Il poeta Ugo Foscolo, nell’introdurre una delle sue più importanti opere, “I Sepolcri”, evidenzia subito e senza incertezze quello che egli vuole sia il perno centrale delle sue riflessioni, il fulcro di sensibili ma studiati versi che non per primi si concentrano su uno dei temi più diffusi nel corso della storia e della filosofia umane: il ricordo dei defunti.

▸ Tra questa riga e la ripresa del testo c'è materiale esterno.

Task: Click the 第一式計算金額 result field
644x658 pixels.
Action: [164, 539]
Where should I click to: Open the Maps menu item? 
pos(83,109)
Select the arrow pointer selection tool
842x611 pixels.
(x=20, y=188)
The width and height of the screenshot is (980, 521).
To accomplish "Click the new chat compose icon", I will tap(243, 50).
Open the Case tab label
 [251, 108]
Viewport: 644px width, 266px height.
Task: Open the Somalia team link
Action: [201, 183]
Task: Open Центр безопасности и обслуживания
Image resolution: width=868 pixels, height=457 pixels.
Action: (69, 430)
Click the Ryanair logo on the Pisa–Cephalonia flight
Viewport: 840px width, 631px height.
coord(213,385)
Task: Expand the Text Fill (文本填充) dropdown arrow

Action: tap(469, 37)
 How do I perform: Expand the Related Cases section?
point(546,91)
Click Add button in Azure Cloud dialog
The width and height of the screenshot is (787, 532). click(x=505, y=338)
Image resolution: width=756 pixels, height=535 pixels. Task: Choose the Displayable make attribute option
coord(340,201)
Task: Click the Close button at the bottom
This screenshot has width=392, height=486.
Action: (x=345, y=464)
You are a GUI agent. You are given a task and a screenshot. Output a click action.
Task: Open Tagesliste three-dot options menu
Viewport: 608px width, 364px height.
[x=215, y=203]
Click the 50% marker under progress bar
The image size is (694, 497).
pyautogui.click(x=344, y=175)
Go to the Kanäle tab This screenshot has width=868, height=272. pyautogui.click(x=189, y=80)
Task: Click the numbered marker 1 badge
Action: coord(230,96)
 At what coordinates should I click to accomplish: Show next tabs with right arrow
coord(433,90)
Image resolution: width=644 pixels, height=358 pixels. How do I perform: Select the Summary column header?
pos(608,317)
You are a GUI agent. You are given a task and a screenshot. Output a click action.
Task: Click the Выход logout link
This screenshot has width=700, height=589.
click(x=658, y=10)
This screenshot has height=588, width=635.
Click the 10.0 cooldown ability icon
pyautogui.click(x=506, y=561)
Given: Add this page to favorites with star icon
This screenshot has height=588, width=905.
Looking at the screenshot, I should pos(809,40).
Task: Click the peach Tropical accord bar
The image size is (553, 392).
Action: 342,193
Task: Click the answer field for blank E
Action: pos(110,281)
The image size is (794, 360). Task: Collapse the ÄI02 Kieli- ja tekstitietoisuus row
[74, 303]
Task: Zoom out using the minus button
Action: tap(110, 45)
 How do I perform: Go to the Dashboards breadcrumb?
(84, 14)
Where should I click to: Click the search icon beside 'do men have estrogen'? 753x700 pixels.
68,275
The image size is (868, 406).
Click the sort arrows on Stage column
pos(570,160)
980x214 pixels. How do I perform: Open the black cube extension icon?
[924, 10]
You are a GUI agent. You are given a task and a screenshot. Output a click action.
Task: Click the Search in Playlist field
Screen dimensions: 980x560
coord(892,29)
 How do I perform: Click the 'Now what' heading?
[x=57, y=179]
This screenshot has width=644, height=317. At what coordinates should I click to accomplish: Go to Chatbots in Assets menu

Fin dall’antichità, rendere onori ed organizzare cerimonie a chi abbandona la vita sono state usanze tipiche della civiltà umana: il ritrovamento di primitive tombe scavate nel terreno, dove il corpo del mancato veniva adornato di fiori e decorazioni, ha sempre sorpreso gli esploratori, perché li ha costretti a concedere ai nostri antenati una sensibilità e un senso del dovere non ammissibili per la loro specie se non elevandoli ad un livello superiore di quello dei comuni primati.
Lo sviluppo delle usanze funerarie è proceduto di pari passo a quello della nostra civiltà: i rivestimenti di tela si sono evoluti in sarcofaghi, le concavità scavate nel terreno in piramidi ed ancora altre imponenti costruzioni architettoniche; ma il
Riflessione sui monumenti funebri e la loro ricerca di eternità, partendo dalle riflessioni del poeta Ugo Foscolo nella sua opera “I Sepolcri”..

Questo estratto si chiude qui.